> _WHAT IS EXPECTED_: Rewrite the listing from the line containing "Where should I click to: Click the terminal" through the end, changing "screenshot" to "screen capture" and leaving everything else as is. Omit the pictures from your answer.

> _DATA PROVIDED_:
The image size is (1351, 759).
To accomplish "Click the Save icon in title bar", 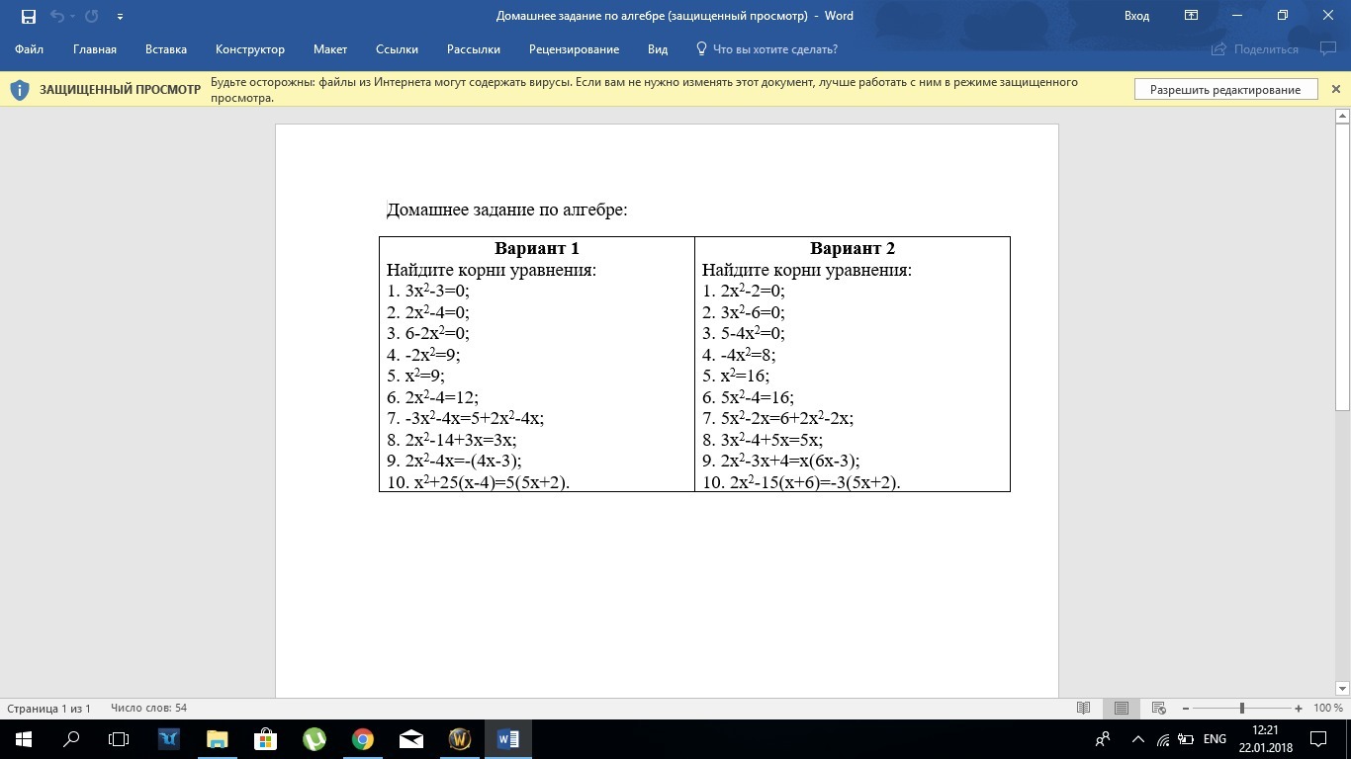I will pos(28,16).
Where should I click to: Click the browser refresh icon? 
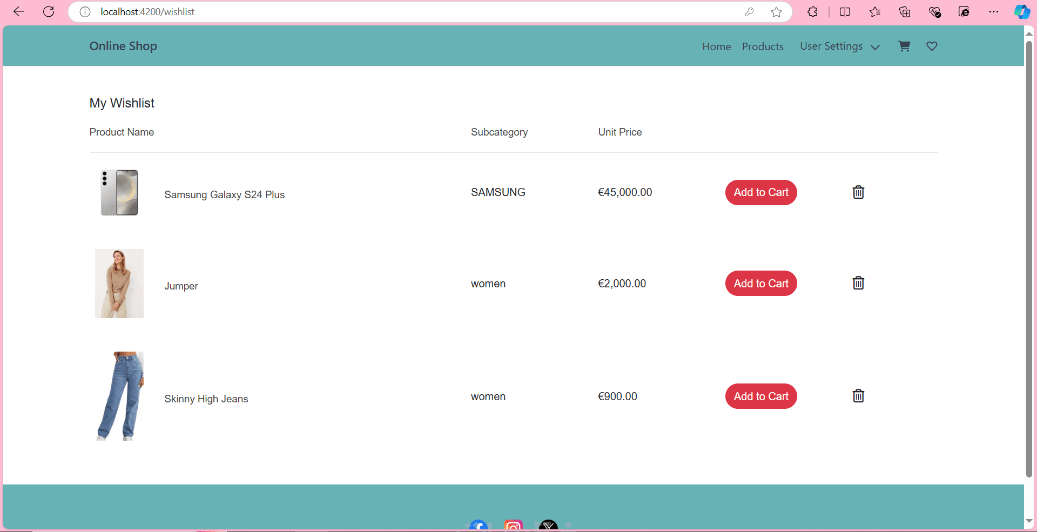click(x=49, y=12)

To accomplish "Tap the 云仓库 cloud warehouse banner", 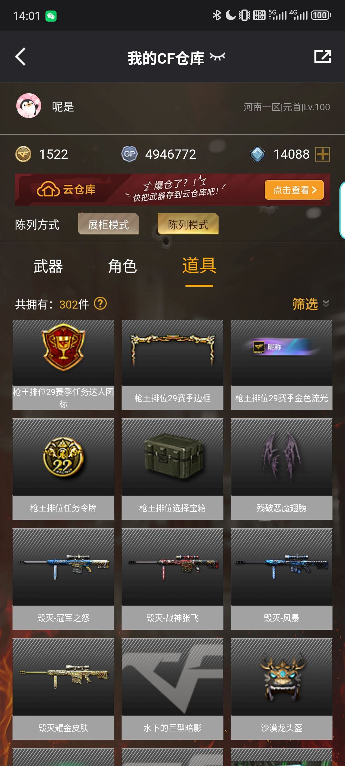I will [172, 190].
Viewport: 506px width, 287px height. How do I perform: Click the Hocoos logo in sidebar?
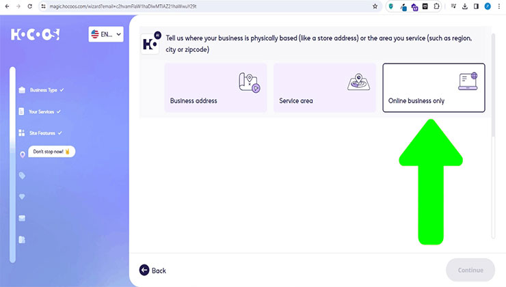point(35,34)
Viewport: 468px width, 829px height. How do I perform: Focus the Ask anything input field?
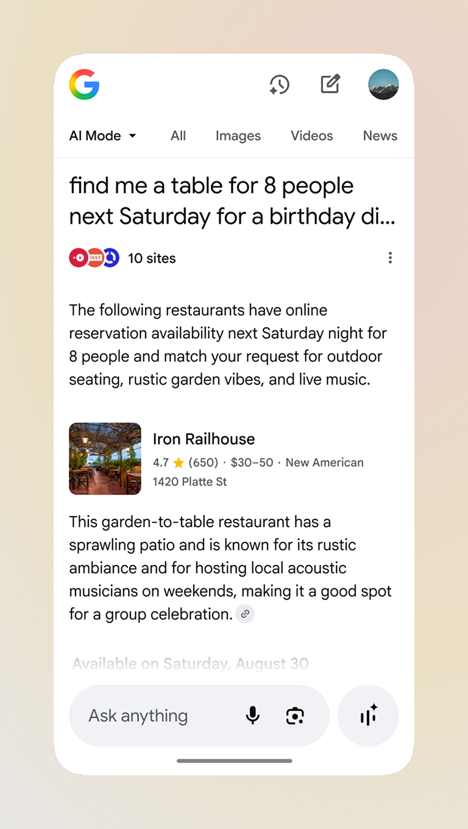[x=158, y=716]
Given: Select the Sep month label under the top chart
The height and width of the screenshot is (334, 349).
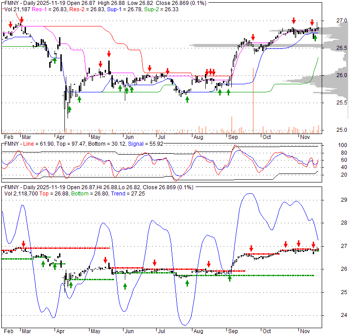Looking at the screenshot, I should coord(234,137).
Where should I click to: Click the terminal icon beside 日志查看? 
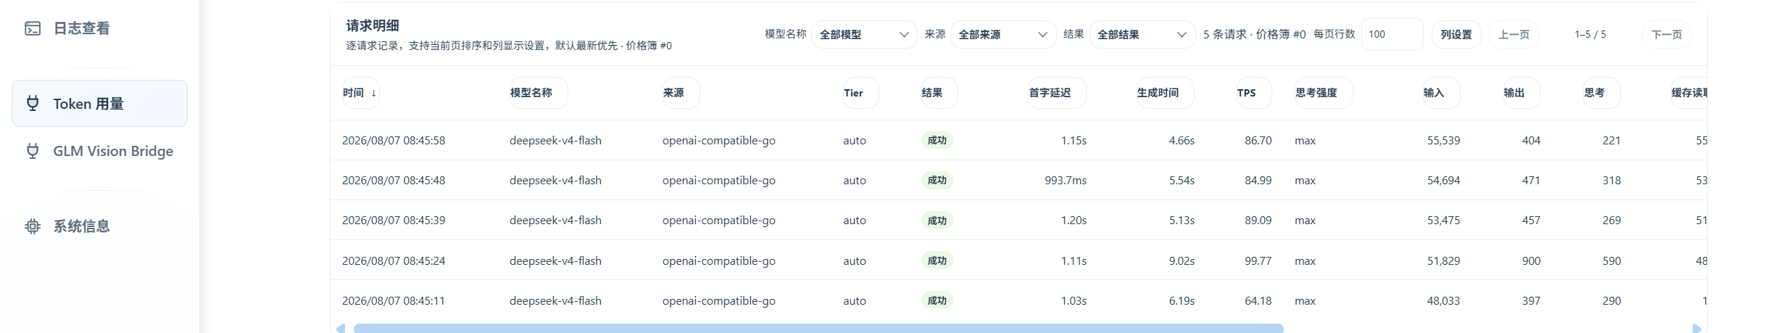33,28
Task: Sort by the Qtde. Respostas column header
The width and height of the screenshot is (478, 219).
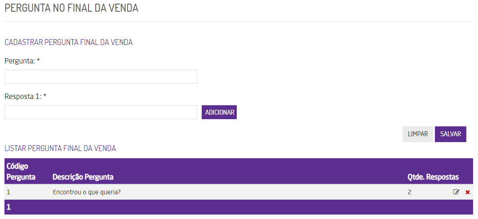Action: click(x=433, y=177)
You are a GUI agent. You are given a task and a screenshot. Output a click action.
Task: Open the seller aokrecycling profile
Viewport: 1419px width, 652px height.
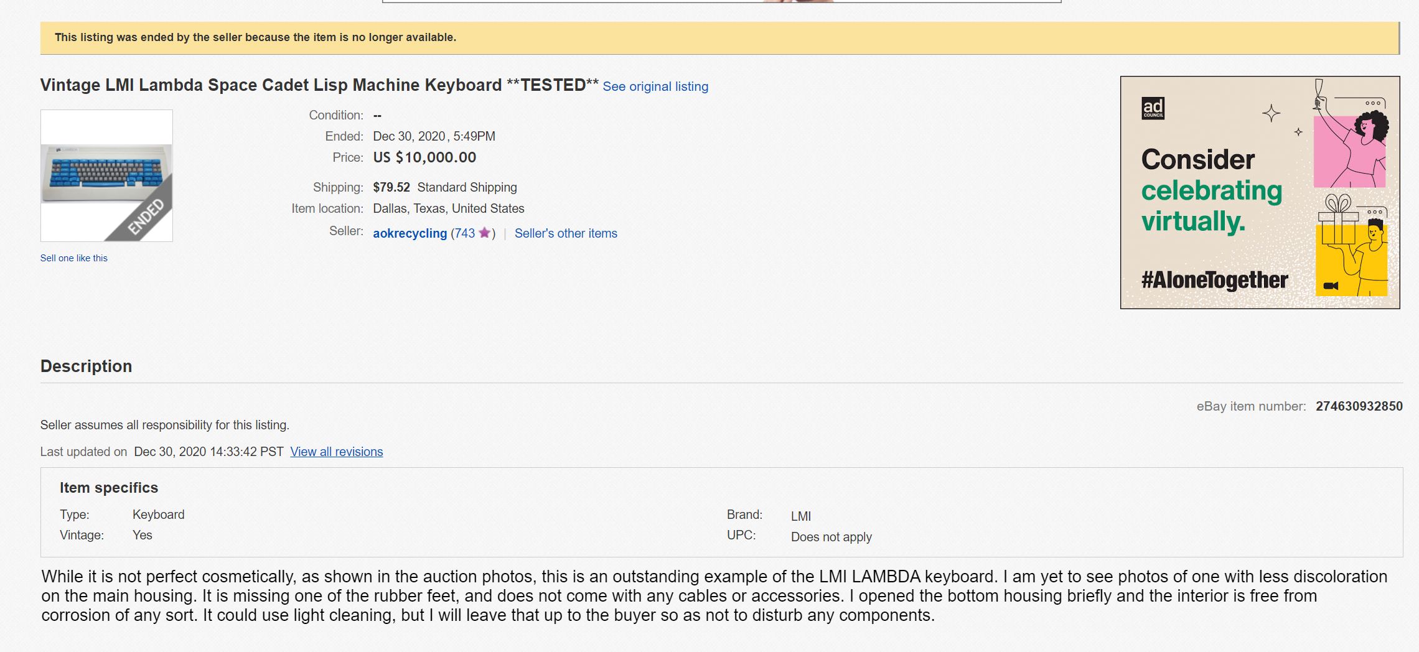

> _RESPONSE TO THE TASK_:
Where should I click to: Click the terminal icon beside 日志查看? 
33,28
Task: Sort by the Qtde. Respostas column header
The width and height of the screen capture is (478, 219).
Action: click(x=433, y=177)
You are a GUI agent. You are given a task and a screen capture. Output a click action.
Task: Open the seller aokrecycling profile
Viewport: 1419px width, 652px height.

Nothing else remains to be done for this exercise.